Work instructions
A: In the text on workplace video surveillance, which places are given as examples of where employees should be free from surveillance?
B: Write the next part of the text on workplace video surveillance, picking up where it stops.

Text for analysis
* * * *
Is Video Surveillance Legal in the Workplace?
Whether you are an employer or an employee, it is important for you to know the laws and legal ramifications regarding video surveillance in your workplace. While there are some very obvious reasons that video surveillance would be needed in particular workplace settings (like pharmacies, banks, or point-of-sale departments), other places of employment may not require the same vigilance. Consequently, it would be to your benefit, whether employee or employer, to do your due diligence and be informed about the laws regarding video surveillance in your state.
Having knowledge of laws regarding privacy is a good place to begin. For the most part, employees should be protected and free from surveillance in any place where they would expect to have privacy or where they would keep their personal belongings. This would include, but not be limited to, the bathroom, locker room, or break room.
If an employer does put cameras in privacy-protected places, in some states, and fails to notify employees about video surveillance, then they are leaving themselves open to legal action for violating privacy laws. It is also of utmost importance that employers do not misuse any data that they collect during monitoring. (If you, as an employee, feel that your privacy rights have been violated, it is best that you seek legal advice from your state department of labor or an employment attorney licensed in your state.)
It’s worth noting that the recording of oral communication is almost always prohibited by federal wire-tapping laws regardless if an employer thinks that they have a legitimate reason for recording. Most of the time employers are required to inform employees if they are recording audio.
“Legitimate Business Reason”
* * * *
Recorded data
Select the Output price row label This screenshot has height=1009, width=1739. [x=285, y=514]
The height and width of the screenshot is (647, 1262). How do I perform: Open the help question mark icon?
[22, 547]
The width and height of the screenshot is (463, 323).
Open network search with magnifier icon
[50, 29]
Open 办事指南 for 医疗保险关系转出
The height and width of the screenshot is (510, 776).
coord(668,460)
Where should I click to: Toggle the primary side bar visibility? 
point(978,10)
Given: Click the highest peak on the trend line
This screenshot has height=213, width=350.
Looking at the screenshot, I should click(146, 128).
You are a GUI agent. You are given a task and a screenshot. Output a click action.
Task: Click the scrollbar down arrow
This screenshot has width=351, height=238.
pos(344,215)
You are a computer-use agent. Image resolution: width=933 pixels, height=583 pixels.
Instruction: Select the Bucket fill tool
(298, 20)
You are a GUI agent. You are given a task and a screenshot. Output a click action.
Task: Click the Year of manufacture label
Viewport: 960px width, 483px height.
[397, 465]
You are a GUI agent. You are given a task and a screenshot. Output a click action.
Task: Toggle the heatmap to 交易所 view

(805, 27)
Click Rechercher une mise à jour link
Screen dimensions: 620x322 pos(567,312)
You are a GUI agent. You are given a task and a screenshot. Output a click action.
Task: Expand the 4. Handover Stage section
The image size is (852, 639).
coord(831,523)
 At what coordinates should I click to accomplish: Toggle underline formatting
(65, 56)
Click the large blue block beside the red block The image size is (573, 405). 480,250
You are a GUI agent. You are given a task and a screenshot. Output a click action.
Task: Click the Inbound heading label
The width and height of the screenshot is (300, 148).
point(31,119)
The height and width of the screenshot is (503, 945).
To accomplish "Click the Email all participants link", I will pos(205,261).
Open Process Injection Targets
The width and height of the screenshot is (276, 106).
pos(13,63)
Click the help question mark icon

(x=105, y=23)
* * * *
Activity answers
A: The bathroom, locker room, and break room.

B:
For employers to use video cameras to monitor employees, they are required to have a legitimate business reason for doing so. State privacy laws determine what is considered legitimate, so it is important to be informed about your state’s specific limitations and allowances. Including information about video surveillance in the employee handbook can help employers direct employees to written language concerning their company’s policies. Making your employees aware of the video surveillance ahead of time may also disperse any negative feelings about being “spied on.” Some states even require that everyone involved in the “taping” is aware and shows consent.
At places of business where most of the work takes place in public, it makes sense for employers to have video surveillance, especially where monetary transactions take place, or where goods are kept on shelves. This is a scenario where there is an obvious legitimate business reason for having video surveillance. Having cameras to prevent theft or monitor how employees interact with the public would probably be expected by employees. This may not be the case for employees who work in cubicles at an accounting office or at a tech company, for example.
In less public workplaces, employers may have different reasons for videotaping employees. Some employers admit that they want some level of video surveillance that their employees are aware of in order to increase productivity, monitor access in regards to personal client data, discourage bad behavior such as sexual harassment, and dissuade from distractions such as social media or internet browsing on company computers and phones.
Employers can make a good argument for this type of video surveillance because they are the ones liable if sexual harassment is happening in their office or if an employee is alleging a hostile work environment. If employees know that they’re being monitored, it is likely that they will be less inclined to exhibit unacceptable behavior and more inclined to complete tasks and increase productivity.
Employers should consider how video surveillance affects their company morale when deciding where and how to monitor.
“Protected Concerted Activity”
The most explicit limitation on employee surveillance and monitoring that appears in federal law regards union organization events and solidarity marches. When employees are participating in these types of events hosted by union organizations, it would be best to not conduct any surveillance in order to remain in accordance with the federal law. When engaging in union activities, workers are believed to be exercising their right to “protected concerted activity” and therefore should be lawfully free of video surveillance. This law applies to employee gatherings that occur with or without a union.
However, the airing of a personal gripe is an example of a instance that would not be considered a “protected concerted activity.”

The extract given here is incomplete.